---- Data extract

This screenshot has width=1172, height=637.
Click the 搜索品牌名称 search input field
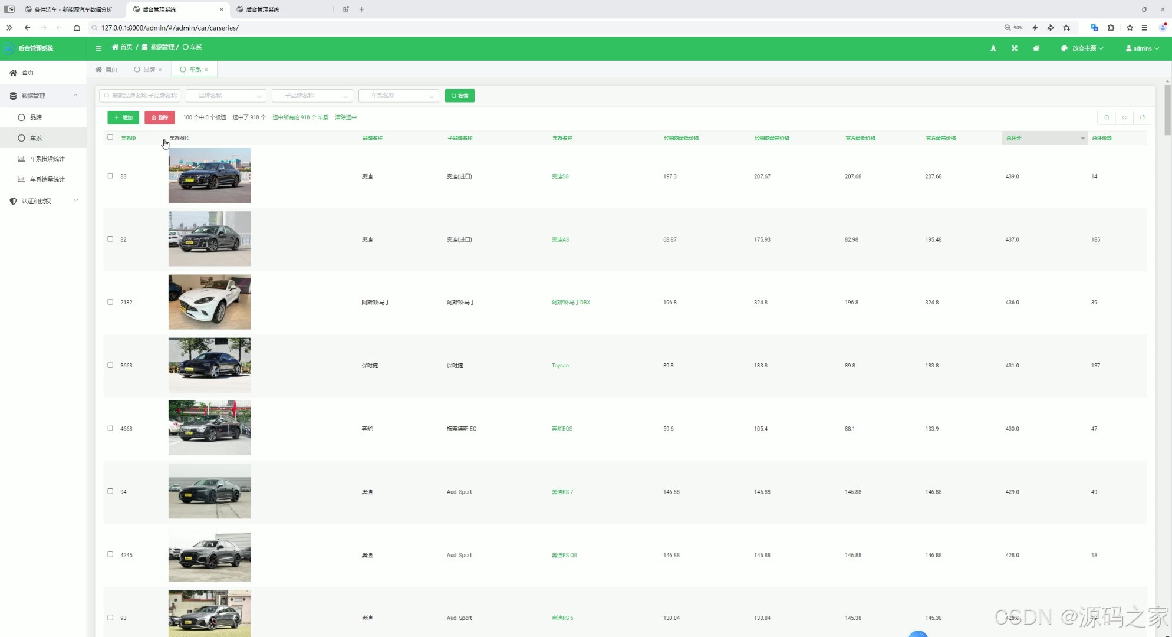[140, 96]
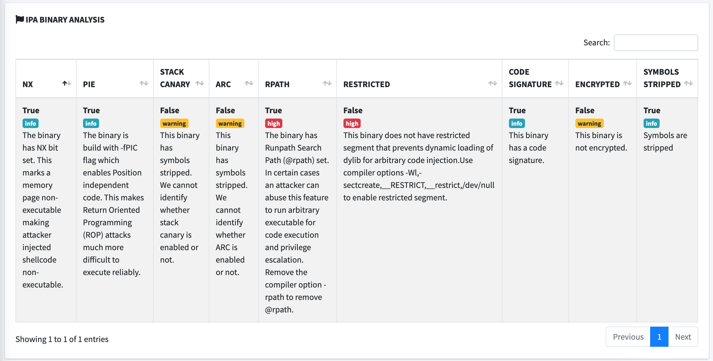The width and height of the screenshot is (713, 361).
Task: Click the warning badge under Stack Canary
Action: [x=174, y=123]
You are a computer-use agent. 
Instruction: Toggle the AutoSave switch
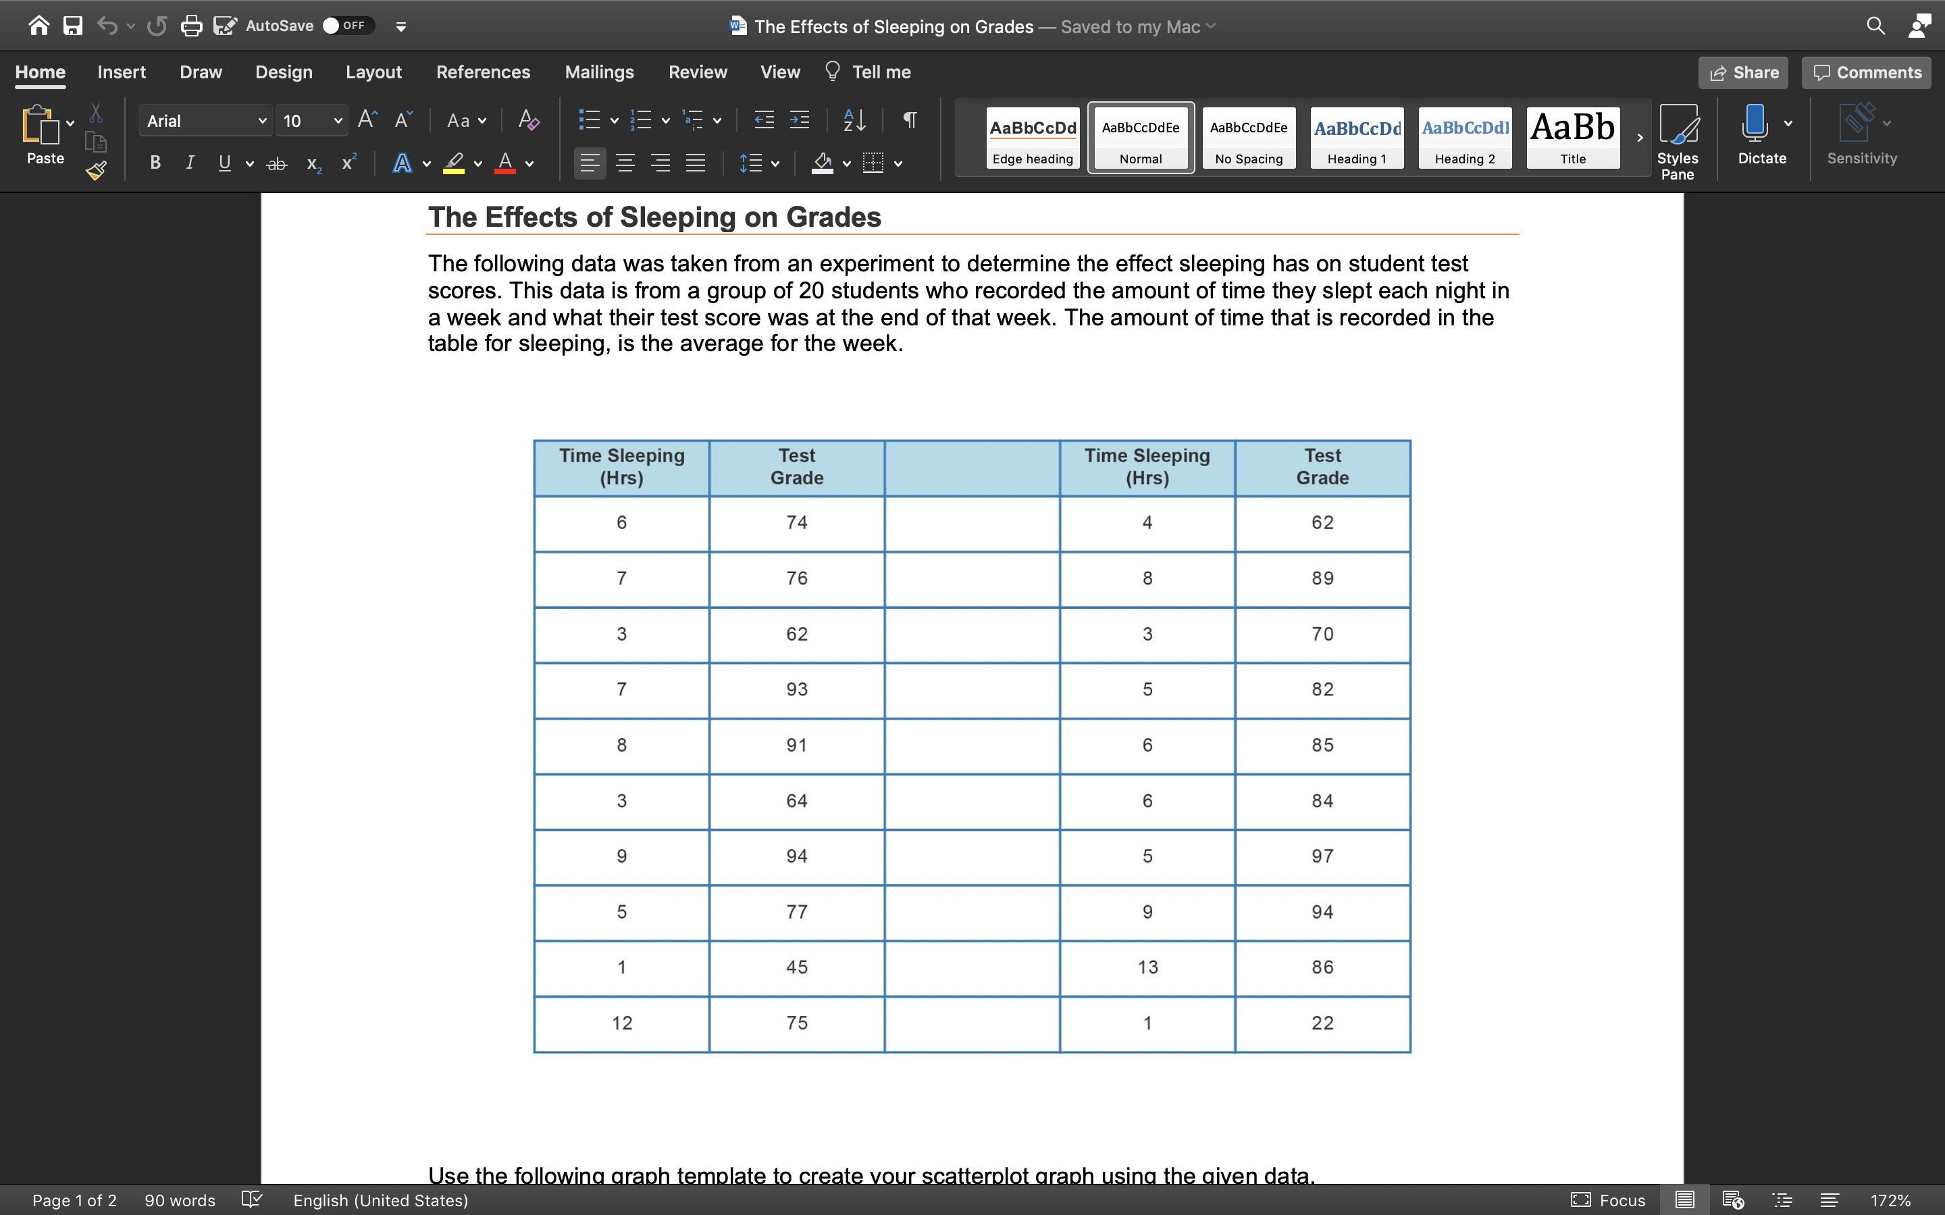[x=346, y=26]
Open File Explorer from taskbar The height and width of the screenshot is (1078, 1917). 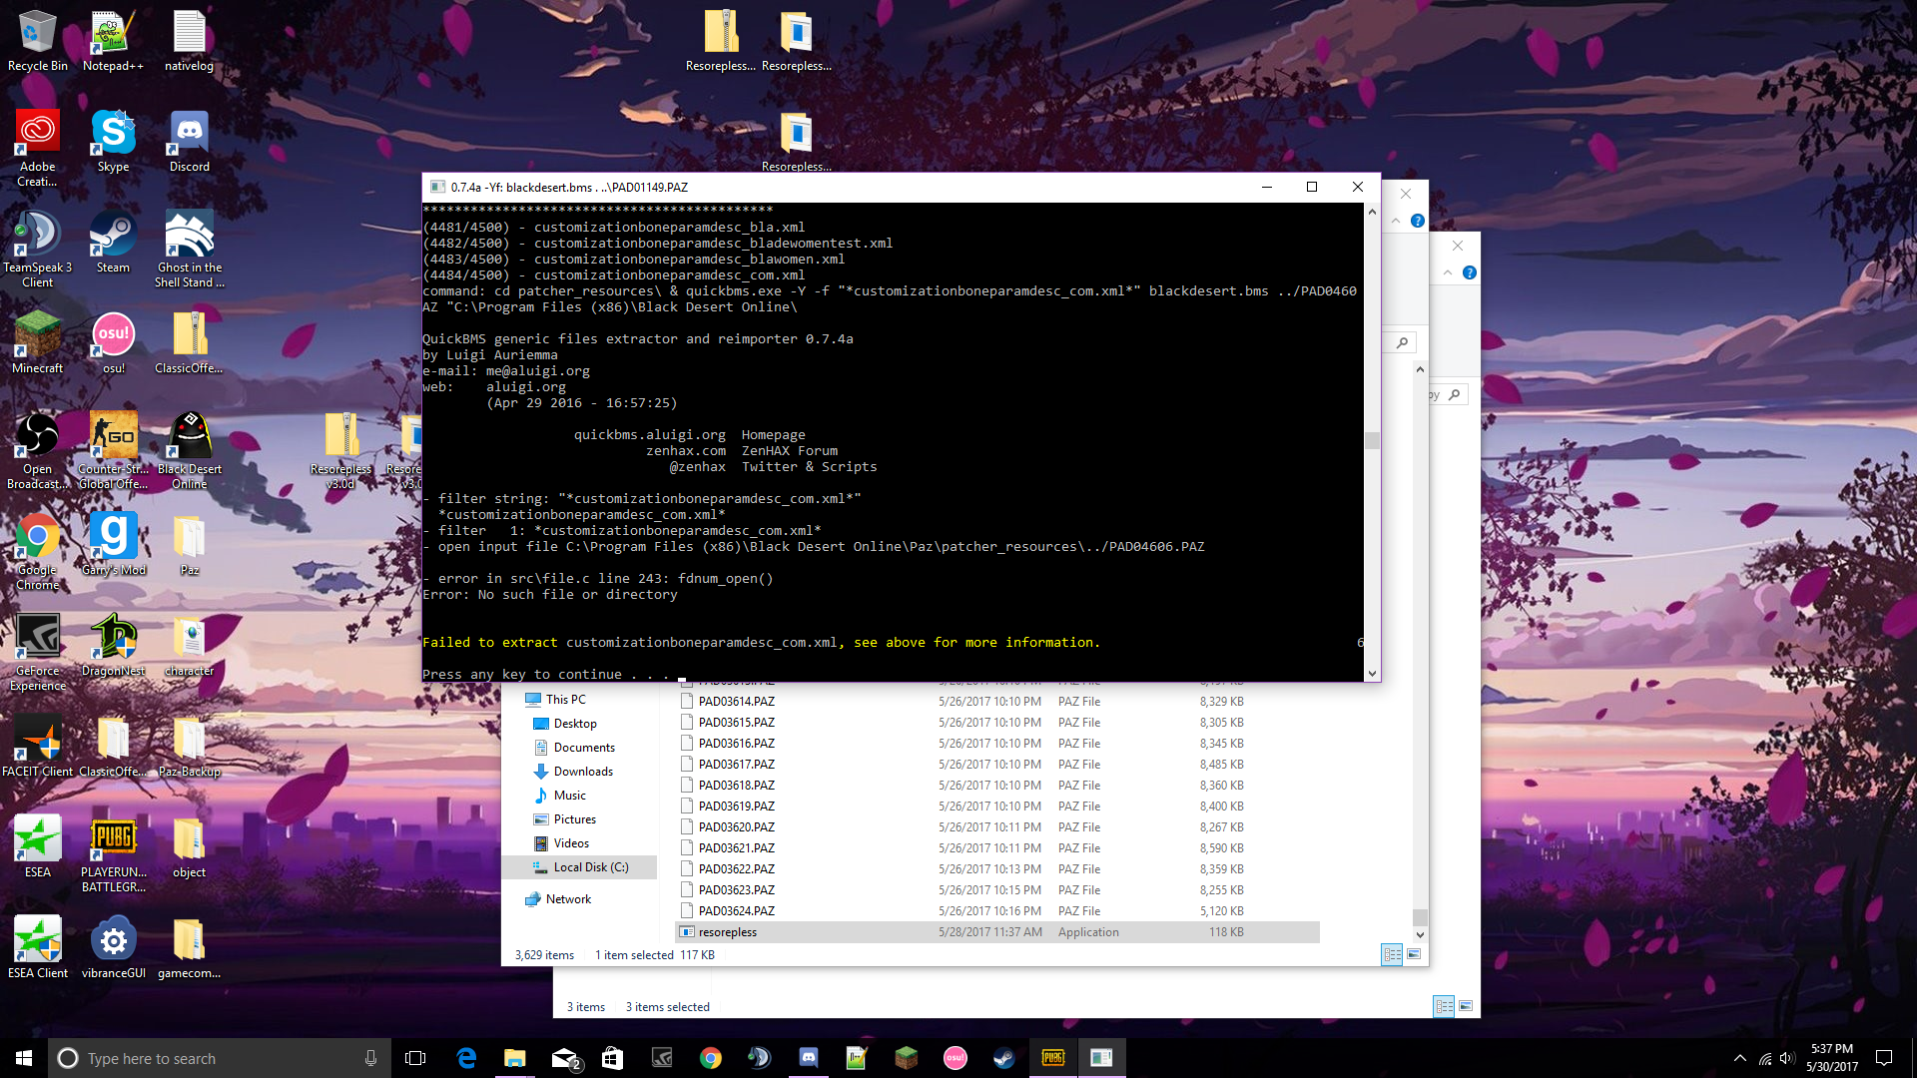[x=514, y=1058]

--------

■ **Task details**
Nothing but the lines from the start of the records above through the line with "You are a computer-use agent." should be retyped, each exactly as written; leave out all pictures.

■ **Response**
This screenshot has width=1172, height=637.
Click the 搜索品牌名称 search input field
[140, 96]
The width and height of the screenshot is (713, 361).
Task: Click the warning badge under Stack Canary
Action: [x=174, y=123]
You are a computer-use agent. 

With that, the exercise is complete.